The Noise of Time
- First edition
- Author: Julian Barnes
- Cover artist: Vladimir Zimokov
- Publisher: Jonathan Cape
- Publication date: 2016
- Publication place: United Kingdom
- Media type: Print (Hardcover)

= The Noise of Time =

Novel by Julian Barnes

The Noise of Time is a 2016 historical novel by English author Julian Barnes. It concerns the life of Dmitri Shostakovich, a Russian composer under the dictatorships of Joseph Stalin and then Nikita Khrushchev.

==Content==
The novel tells the life story of the Russian composer Dmitri Shostakovich. It explores the living and working conditions of an artist under a dictatorship, particularly during the Stalinist era.

The novel is divided into three parts. Each part presents a specific situation as a framework, providing the starting point for Shostakovich's memories and reflections:

The first part describes a situation from 1936: After Shostakovich's opera Lady Macbeth of Mtsensk is met with Joseph Stalin's disapproval and Shostakovich himself was declared an enemy of the people, he was also accused of being an accomplice in a conspiracy against Stalin. Shostakovich expected to be arrested every night by the secret police (NKVD officers). To spare his wife and young daughter from witnessing his death, he waited every night outside his apartment door for his arrest, which never came.

In the second part Shostakovich is returning from New York, where he attended a Soviet-American peace conference. He has been rehabilitated in the eyes of the Soviet leadership, but he had initially refused to attend the conference for fear of being co-opted by their state propaganda. He had no choice, however, and was even forced to officially distance himself from his earlier works and from composers he actually admired, but whose music contradicted the principles of socialist realism.

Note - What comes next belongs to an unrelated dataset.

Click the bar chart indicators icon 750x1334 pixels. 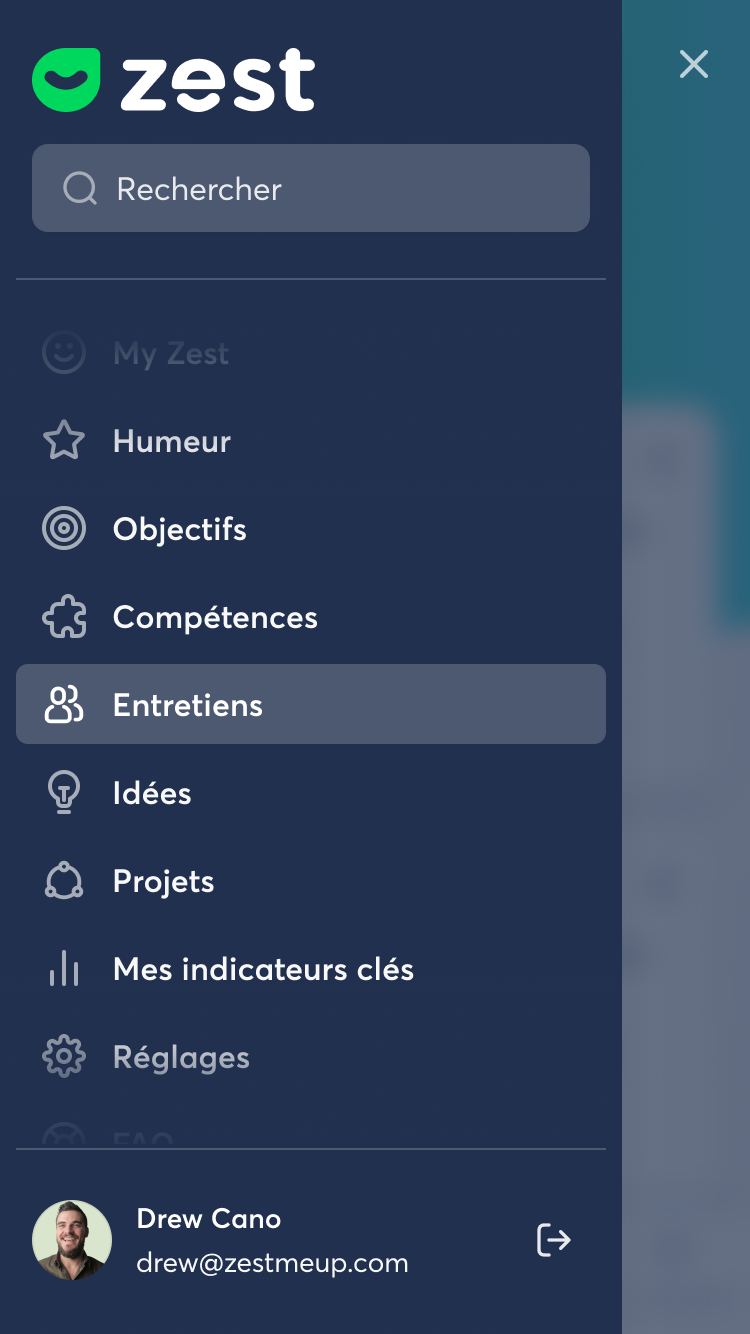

The third part recounts Shostakovich's later years during the era of Stalin's successor, Nikita Khrushchev. Now the most famous composer in his country, Shostakovich is driven through Moscow by his chauffeur. He accepts his numerous state awards and honours with a certain indifference. He reads speeches and signs newspaper articles written for him by others. His friends know his true feelings; to everyone else, however, he must appear to be a lackey of the Soviet government. He believes he has adapted too much to the system and consequently loses his self-respect. However, Shostakovich no longer experiences frequent suicidal thoughts, as he did in previous years.